**WORK TO BE COMPLETED:**
Transcribe the entries below exactly, starting with the line that has "Open the VIP Program page" and stopping after the line that has "Task: Click the first"; no pictures belong in the copy.
------ EXCERPTED DATA ------
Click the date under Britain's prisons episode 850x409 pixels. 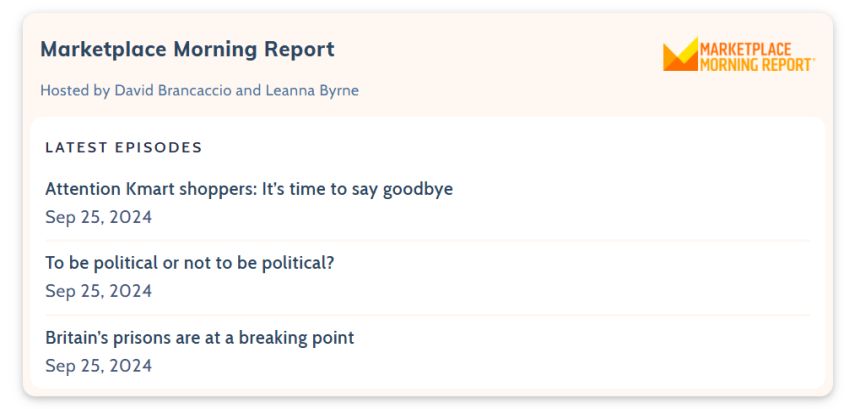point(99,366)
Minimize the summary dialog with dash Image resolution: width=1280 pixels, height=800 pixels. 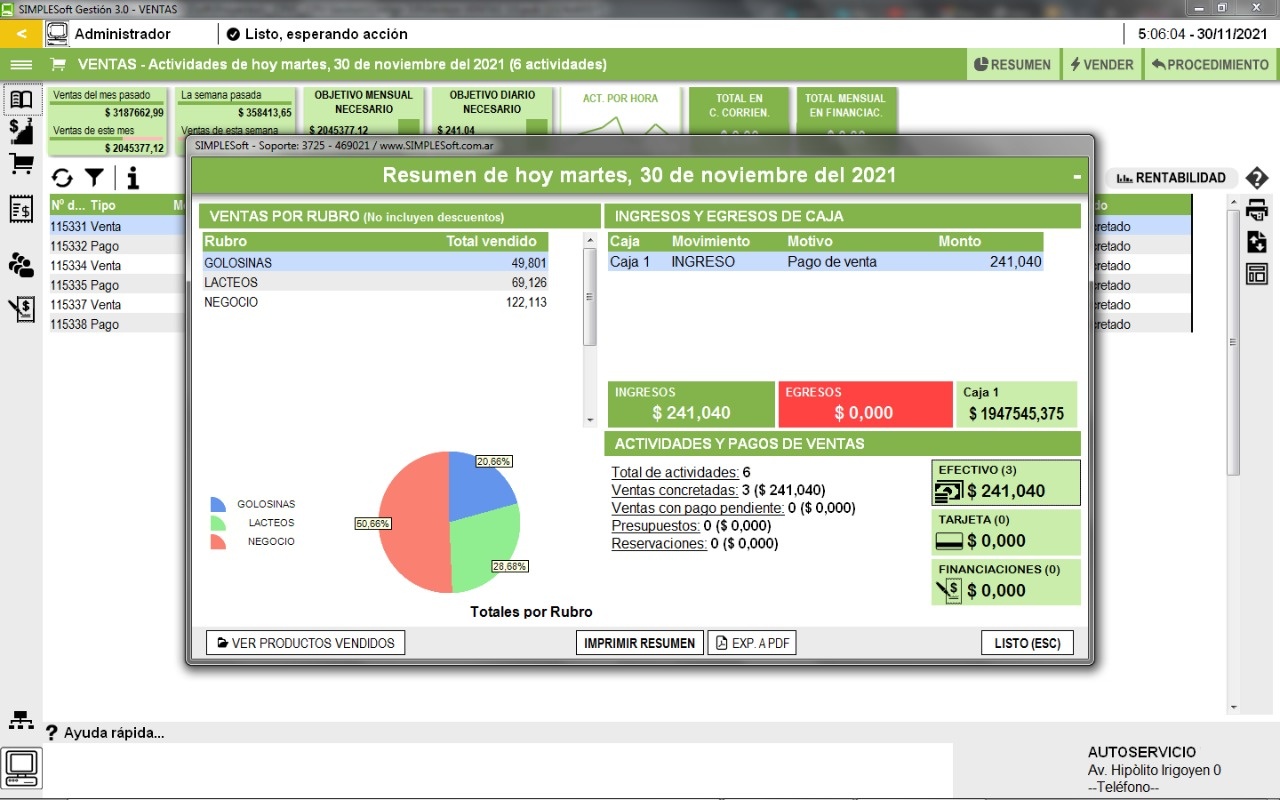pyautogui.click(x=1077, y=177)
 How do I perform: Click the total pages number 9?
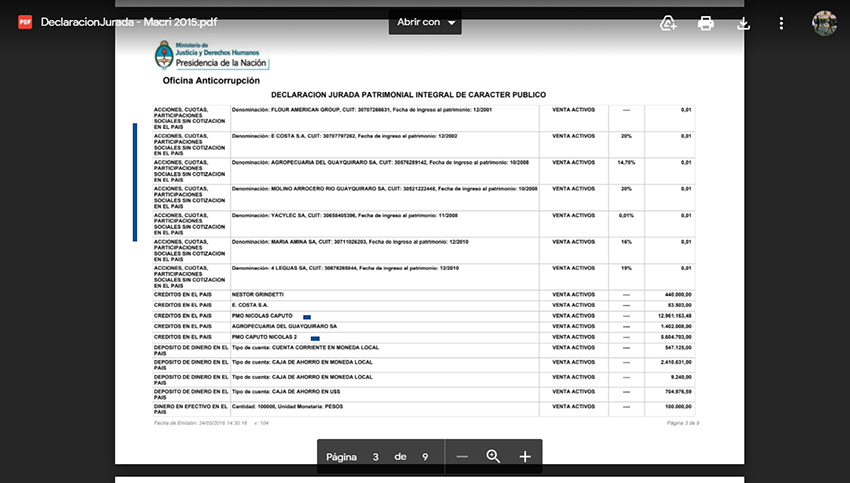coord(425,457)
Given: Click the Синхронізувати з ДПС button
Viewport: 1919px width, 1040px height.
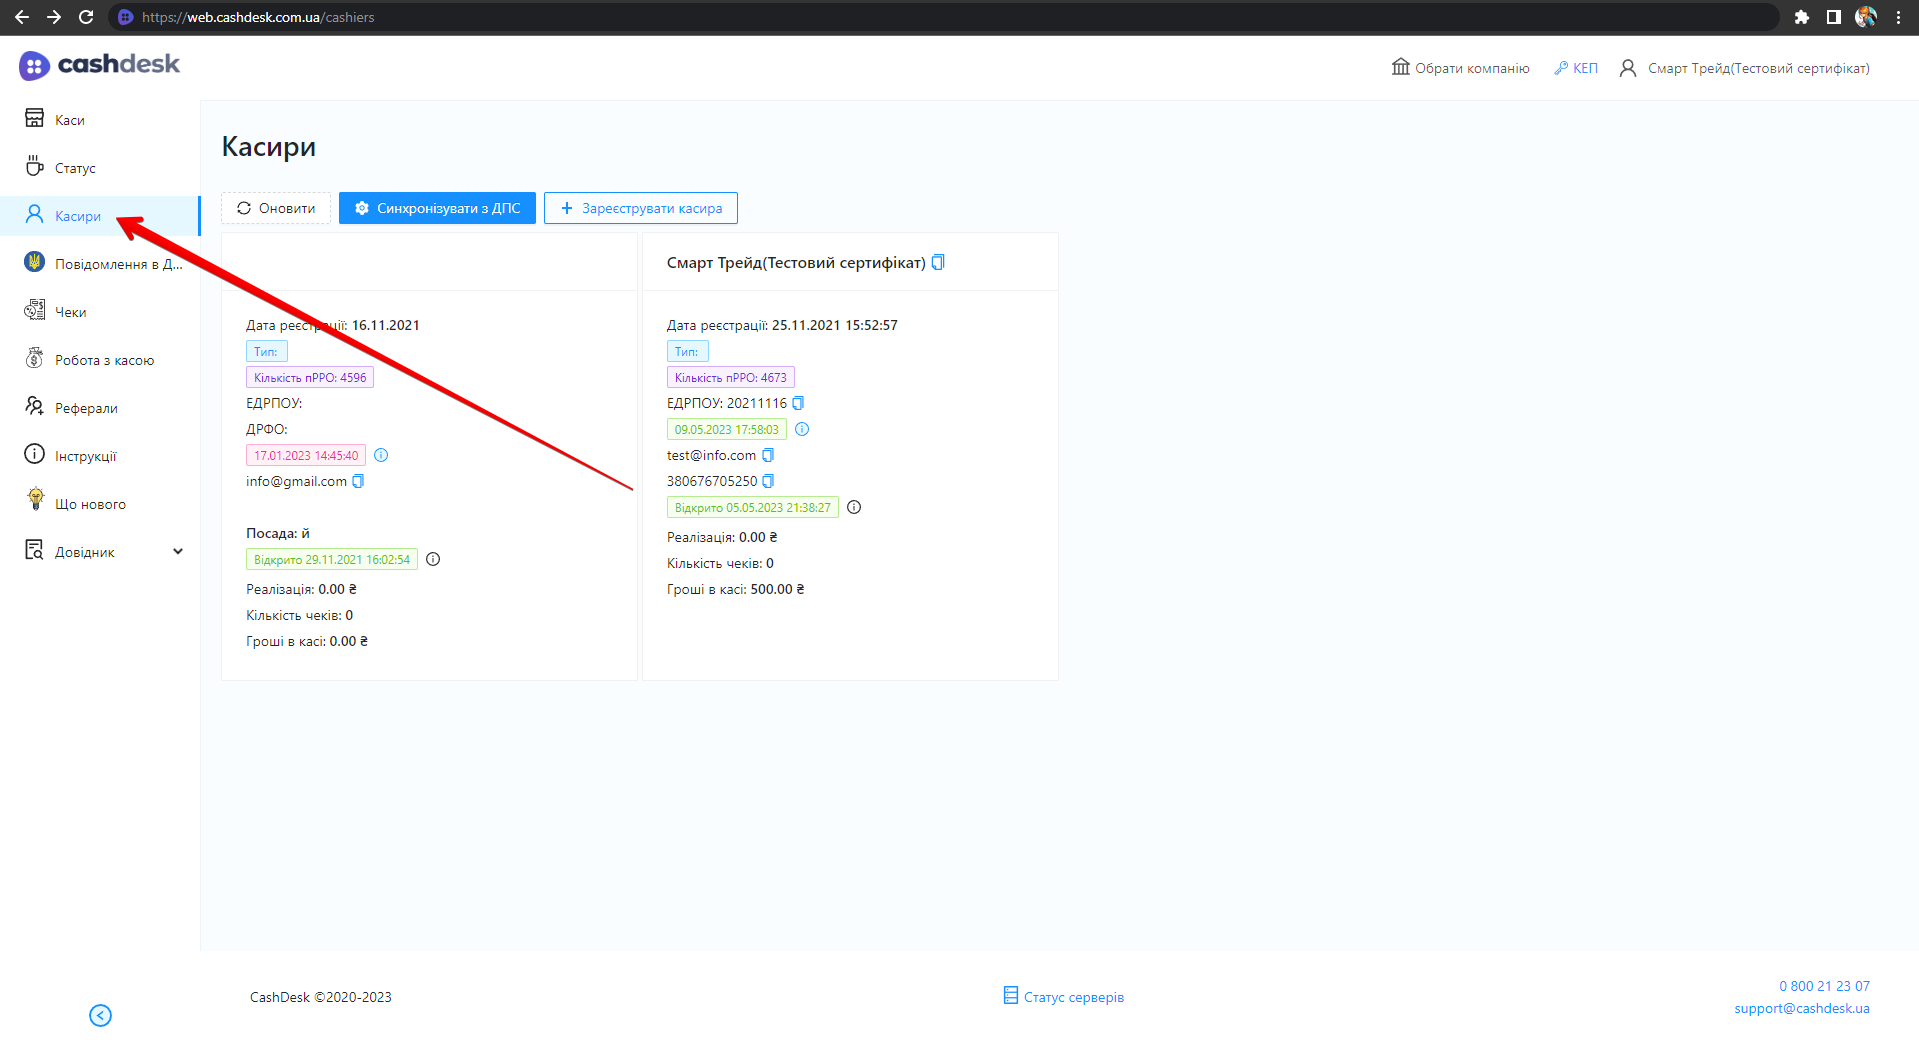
------
------ EXCERPTED DATA ------
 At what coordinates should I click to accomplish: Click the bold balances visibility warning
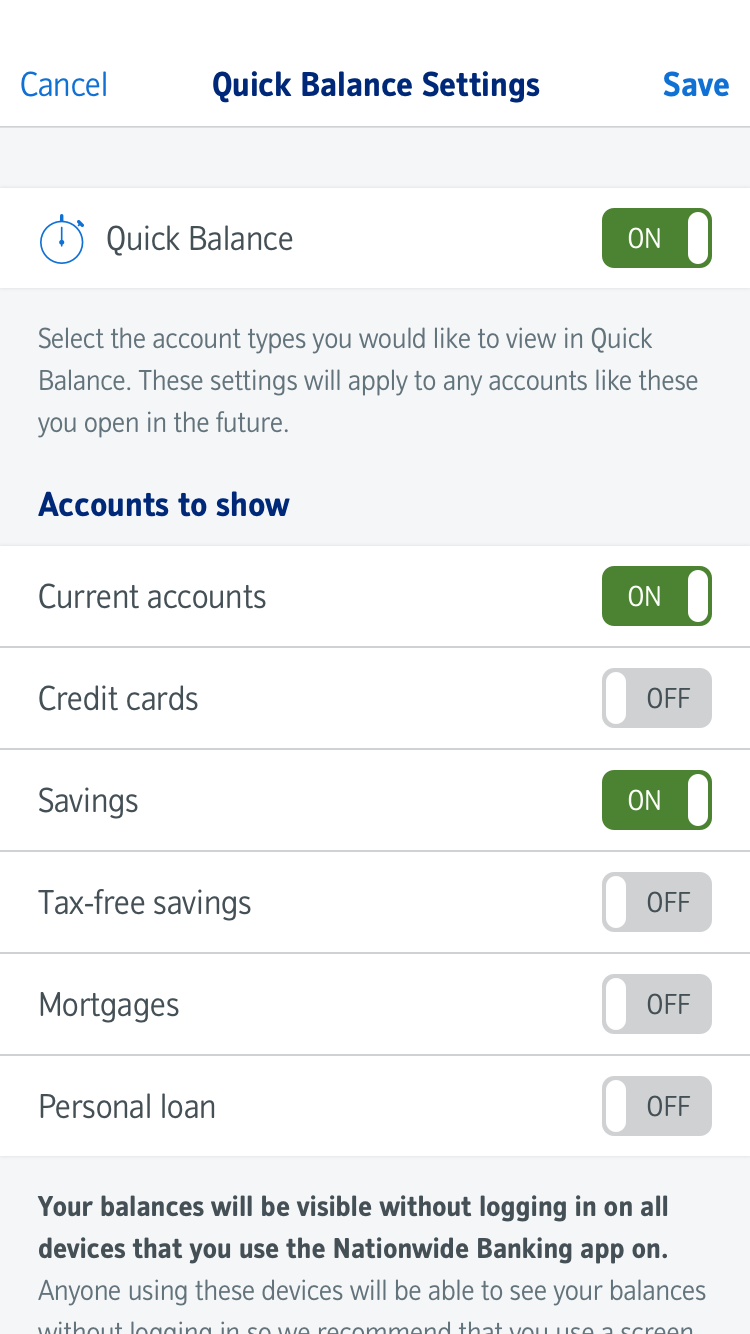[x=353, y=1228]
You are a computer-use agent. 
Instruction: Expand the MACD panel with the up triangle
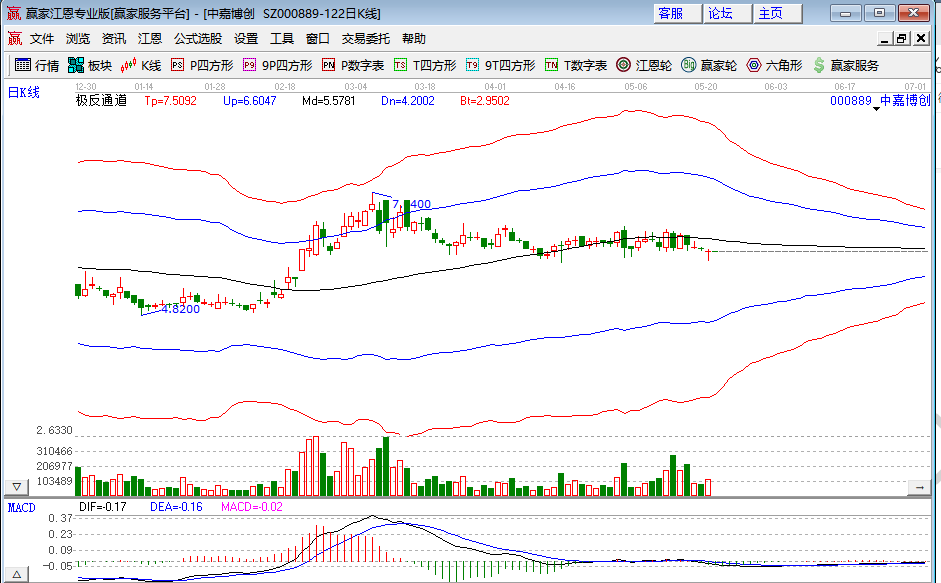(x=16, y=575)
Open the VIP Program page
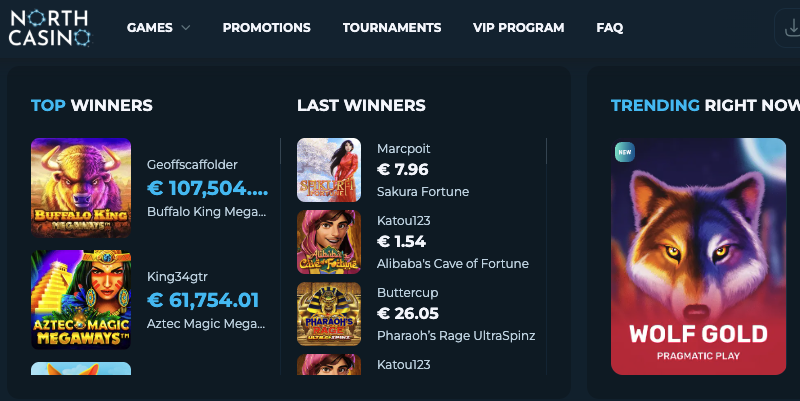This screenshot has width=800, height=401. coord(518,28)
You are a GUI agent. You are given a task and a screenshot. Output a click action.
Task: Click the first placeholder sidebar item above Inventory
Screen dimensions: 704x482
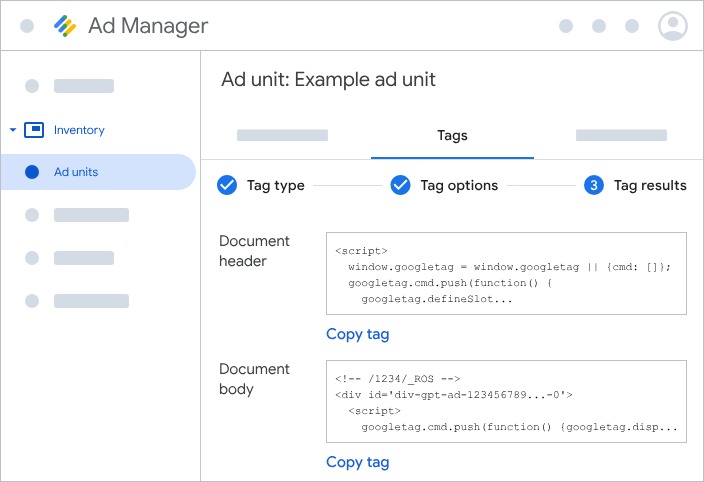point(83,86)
------
------ EXCERPTED DATA ------
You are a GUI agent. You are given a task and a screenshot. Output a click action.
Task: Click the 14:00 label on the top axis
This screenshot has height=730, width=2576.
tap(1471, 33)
------
**SOLVED PROBLEM:**
Open the VIP Program page
This screenshot has width=800, height=401. coord(518,28)
You are a GUI agent. You are given a task and a screenshot. Output a click action.
Task: Click the first placeholder sidebar item above Inventory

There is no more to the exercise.